La mémoire de l’envie
1Si le philosophe se doit de créer des concepts, il est une autre façon de procéder, qui consiste à repenser un terme de la langue commune, dont à force d’usage on a oublié la portée. Ainsi procède Fabrice Wilhelm qui, après un collectif intitulé L’Envie et ses figurations littéraires1, nous offre cette vue d’ensemble qu’est L’Envie : Une passion démocratique au xixe siècle.

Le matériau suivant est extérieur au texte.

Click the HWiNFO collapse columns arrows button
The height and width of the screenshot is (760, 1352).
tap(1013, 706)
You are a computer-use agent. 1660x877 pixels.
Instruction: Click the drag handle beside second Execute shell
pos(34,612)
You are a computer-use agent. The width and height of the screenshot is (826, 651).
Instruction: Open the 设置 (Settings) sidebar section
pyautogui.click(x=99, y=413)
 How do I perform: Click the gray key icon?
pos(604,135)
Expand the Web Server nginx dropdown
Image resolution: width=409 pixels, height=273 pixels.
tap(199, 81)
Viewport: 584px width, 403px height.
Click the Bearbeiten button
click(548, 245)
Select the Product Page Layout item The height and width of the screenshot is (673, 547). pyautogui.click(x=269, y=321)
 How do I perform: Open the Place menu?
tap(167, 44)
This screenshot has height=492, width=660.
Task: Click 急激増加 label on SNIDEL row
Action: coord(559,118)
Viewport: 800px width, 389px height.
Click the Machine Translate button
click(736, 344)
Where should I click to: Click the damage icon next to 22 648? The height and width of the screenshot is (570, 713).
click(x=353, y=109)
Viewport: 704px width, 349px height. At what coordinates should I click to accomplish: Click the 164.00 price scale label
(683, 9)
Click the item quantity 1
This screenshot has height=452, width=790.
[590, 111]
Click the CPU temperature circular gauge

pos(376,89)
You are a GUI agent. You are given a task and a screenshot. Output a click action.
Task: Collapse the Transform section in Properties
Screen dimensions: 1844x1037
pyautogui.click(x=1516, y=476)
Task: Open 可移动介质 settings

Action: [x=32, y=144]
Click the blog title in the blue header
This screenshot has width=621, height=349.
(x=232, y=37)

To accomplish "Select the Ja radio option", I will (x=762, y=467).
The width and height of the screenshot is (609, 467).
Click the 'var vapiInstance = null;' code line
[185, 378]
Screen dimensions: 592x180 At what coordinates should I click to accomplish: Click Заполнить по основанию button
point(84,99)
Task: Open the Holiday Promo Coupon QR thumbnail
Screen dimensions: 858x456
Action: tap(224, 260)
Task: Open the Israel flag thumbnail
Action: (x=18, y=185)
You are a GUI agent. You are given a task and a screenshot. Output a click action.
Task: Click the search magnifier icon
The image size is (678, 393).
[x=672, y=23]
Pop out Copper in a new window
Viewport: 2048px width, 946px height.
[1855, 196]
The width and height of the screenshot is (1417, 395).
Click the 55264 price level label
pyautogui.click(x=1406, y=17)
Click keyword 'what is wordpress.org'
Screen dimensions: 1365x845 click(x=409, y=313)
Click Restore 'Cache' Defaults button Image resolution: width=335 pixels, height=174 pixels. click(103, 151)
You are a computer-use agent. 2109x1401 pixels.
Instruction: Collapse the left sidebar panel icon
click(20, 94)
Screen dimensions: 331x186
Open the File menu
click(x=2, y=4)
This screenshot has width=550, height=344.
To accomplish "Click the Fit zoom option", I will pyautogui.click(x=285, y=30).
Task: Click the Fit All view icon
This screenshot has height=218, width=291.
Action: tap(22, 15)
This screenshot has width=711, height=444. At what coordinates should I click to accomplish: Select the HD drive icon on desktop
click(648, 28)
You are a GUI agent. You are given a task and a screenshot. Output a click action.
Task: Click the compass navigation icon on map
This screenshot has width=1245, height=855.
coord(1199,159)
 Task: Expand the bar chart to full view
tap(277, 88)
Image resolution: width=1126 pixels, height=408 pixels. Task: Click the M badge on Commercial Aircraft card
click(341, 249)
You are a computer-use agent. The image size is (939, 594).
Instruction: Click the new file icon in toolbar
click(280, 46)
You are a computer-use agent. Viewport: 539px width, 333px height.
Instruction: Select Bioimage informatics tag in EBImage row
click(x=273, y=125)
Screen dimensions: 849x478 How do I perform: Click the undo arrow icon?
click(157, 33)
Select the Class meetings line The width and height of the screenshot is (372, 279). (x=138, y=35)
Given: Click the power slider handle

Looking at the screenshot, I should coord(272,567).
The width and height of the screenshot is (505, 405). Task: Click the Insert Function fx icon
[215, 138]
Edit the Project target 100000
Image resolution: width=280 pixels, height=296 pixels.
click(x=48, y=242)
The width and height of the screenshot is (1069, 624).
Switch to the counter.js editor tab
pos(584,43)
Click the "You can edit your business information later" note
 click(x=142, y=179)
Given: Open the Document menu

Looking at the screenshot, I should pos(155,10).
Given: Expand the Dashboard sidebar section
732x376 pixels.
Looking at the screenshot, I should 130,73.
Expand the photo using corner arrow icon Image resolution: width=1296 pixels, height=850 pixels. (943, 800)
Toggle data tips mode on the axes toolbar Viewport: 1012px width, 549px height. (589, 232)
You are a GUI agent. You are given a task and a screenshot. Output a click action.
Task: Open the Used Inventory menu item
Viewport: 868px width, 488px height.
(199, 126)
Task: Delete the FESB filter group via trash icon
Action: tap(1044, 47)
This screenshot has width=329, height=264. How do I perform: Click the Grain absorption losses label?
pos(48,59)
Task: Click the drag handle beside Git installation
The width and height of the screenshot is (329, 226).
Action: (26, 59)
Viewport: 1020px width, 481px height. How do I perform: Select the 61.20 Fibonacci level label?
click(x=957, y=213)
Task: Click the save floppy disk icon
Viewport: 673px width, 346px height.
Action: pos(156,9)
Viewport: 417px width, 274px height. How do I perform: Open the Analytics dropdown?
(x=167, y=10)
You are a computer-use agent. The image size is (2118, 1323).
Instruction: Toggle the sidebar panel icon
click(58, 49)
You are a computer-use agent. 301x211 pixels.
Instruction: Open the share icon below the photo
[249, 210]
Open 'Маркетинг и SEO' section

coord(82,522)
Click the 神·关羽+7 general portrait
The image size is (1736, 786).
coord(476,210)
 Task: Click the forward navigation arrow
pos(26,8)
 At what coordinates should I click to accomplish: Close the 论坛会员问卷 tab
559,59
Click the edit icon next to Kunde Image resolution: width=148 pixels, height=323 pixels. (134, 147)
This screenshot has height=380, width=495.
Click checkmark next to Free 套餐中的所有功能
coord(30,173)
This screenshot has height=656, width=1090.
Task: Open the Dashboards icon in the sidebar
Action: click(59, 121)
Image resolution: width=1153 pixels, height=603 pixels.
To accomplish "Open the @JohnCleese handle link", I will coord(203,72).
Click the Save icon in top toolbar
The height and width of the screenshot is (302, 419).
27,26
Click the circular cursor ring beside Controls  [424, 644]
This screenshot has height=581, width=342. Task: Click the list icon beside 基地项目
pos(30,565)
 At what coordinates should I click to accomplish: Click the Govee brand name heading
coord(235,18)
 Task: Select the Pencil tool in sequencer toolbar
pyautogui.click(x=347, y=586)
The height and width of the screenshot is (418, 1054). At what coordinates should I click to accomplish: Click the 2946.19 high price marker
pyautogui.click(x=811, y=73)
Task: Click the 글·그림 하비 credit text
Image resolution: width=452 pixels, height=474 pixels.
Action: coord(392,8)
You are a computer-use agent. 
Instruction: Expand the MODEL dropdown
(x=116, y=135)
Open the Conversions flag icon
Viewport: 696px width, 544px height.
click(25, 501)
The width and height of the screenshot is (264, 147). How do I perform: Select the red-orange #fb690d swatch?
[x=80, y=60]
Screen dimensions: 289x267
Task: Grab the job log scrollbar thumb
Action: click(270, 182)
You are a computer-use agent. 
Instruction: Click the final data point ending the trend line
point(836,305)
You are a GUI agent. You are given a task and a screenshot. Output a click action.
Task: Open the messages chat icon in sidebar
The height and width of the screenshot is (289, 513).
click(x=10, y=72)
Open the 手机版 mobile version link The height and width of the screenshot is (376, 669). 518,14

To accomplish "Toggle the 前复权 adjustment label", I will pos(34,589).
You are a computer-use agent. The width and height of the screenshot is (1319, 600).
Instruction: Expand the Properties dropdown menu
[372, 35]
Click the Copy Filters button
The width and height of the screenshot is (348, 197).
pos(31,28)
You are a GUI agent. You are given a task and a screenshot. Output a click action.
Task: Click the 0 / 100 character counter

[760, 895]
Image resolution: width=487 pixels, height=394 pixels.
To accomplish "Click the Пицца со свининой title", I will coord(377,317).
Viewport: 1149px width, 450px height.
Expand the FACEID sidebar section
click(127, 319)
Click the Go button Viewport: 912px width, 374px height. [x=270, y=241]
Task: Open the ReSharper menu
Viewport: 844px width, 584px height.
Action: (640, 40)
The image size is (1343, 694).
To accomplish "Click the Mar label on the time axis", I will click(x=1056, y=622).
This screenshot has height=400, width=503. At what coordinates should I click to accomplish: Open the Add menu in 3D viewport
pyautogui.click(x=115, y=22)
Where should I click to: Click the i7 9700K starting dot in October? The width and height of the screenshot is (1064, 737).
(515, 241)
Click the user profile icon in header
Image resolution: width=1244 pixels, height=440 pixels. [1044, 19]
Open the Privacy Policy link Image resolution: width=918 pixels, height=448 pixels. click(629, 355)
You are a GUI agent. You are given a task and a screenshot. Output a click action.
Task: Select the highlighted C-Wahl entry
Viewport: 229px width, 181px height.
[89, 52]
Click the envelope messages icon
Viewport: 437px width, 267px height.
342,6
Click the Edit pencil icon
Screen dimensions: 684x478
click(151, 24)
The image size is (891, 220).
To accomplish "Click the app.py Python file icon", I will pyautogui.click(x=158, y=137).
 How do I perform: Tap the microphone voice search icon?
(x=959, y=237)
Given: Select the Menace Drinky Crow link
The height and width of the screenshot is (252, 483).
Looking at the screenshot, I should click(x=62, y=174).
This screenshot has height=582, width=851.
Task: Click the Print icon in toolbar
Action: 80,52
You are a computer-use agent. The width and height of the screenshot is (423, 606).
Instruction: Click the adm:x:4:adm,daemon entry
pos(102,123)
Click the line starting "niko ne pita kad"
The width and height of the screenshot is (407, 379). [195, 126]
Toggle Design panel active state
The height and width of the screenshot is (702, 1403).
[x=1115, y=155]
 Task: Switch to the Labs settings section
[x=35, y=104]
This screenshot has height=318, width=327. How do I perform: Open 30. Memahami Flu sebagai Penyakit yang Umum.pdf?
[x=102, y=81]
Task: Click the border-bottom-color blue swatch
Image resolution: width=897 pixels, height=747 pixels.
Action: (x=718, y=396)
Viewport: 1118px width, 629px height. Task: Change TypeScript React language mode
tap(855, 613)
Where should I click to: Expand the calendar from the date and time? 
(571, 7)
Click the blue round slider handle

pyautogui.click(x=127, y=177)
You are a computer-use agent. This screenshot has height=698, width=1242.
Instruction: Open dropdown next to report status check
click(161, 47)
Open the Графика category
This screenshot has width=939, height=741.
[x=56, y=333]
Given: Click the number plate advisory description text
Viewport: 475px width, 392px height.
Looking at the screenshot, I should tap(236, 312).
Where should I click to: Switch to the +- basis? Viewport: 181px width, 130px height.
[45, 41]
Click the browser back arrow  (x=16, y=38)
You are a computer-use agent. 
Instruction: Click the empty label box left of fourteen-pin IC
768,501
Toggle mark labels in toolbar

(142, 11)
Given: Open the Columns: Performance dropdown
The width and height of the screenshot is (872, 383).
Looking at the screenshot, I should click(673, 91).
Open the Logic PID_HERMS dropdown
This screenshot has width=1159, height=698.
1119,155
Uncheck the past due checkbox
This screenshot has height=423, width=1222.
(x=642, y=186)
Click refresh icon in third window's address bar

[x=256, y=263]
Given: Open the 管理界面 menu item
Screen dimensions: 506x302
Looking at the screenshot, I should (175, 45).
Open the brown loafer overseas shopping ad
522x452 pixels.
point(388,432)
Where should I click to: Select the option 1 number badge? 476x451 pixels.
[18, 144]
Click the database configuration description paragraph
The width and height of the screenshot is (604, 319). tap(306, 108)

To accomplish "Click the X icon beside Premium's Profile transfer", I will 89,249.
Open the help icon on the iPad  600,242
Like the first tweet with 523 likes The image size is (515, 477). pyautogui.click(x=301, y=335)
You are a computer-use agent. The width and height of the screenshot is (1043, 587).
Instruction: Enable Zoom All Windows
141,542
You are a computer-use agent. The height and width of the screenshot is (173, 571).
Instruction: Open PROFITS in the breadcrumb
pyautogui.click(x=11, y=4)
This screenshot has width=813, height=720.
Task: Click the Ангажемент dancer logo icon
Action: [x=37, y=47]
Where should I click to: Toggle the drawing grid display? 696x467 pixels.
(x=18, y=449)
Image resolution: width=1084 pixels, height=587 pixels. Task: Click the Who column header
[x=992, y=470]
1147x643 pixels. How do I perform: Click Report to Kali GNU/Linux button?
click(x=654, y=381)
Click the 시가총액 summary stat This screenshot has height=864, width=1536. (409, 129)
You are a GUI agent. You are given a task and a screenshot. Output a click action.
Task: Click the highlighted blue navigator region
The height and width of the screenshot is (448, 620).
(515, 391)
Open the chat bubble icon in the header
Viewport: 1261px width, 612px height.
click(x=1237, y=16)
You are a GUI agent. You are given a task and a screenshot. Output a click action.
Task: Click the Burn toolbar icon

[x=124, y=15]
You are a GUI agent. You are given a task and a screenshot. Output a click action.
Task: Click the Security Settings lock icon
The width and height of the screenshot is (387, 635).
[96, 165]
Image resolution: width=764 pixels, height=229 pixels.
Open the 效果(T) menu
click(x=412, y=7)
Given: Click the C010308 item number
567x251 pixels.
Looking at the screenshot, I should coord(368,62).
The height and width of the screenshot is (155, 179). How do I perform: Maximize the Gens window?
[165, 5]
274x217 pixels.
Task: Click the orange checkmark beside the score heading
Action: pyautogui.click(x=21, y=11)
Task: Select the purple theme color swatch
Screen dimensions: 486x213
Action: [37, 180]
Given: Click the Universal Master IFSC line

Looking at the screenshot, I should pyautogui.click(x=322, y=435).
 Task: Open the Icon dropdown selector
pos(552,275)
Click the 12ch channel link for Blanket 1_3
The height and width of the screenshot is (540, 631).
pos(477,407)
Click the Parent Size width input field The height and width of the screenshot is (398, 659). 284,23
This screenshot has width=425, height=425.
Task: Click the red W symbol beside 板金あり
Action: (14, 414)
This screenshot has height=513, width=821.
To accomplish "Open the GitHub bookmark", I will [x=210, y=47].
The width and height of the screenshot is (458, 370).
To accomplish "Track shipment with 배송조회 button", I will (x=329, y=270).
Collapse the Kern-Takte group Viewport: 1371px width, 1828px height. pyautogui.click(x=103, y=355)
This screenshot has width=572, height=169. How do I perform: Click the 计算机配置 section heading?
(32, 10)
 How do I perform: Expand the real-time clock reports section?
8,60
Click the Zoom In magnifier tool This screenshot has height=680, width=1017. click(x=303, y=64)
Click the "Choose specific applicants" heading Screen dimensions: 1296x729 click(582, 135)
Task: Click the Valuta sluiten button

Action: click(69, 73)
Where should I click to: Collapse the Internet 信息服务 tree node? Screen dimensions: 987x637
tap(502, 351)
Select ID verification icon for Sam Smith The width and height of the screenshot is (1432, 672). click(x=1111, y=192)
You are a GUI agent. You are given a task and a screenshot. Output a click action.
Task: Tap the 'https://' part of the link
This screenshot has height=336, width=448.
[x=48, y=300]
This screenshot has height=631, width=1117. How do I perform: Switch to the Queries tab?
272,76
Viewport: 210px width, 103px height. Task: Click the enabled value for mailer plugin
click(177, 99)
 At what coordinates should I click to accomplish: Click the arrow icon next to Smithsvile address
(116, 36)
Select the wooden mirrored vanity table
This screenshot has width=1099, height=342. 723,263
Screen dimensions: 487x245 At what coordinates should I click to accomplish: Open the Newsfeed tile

2Avant tout, cet essai procède à une réhabilitation. À mesure que la culture analytique plaçait au premier plan la notion de désir — et chez René Girard de désir mimétique —, l’envie devenait l’un de ces termes convenus de la psychologie ancienne. Le travail de F. Wilhelm a donc pour ambition de réécrire l’histoire d’un mot et, partant, de restituer l’horizon de pensée qui a été le sien au cours des siècles. Il convient donc de s’entendre sur le mot-clef, dont l’usage courant masque parfois l’ambiguïté. On peut avoir envie de quelque chose, et dans ce cas le terme équivaut vaguement à la notion de désir. Mais l’envie qui nous intéresse ici est celle que l’on éprouve envers quelqu’un et la situation qui est sienne ; plus précisément, elle est cette tristesse éprouvée à la vue du bonheur d’autrui ou, en d’autres termes, cette joie maligne que certains éprouvent devant le malheur des autres. L’envie a donc à voir avec la jalousie, et par là peut conduire aux pires dérèglements ; mais, on le voit bien à la lecture de cet essai, elle peut aussi, dans un contexte différent, susciter l’émulation et par là contribuer au bien commun.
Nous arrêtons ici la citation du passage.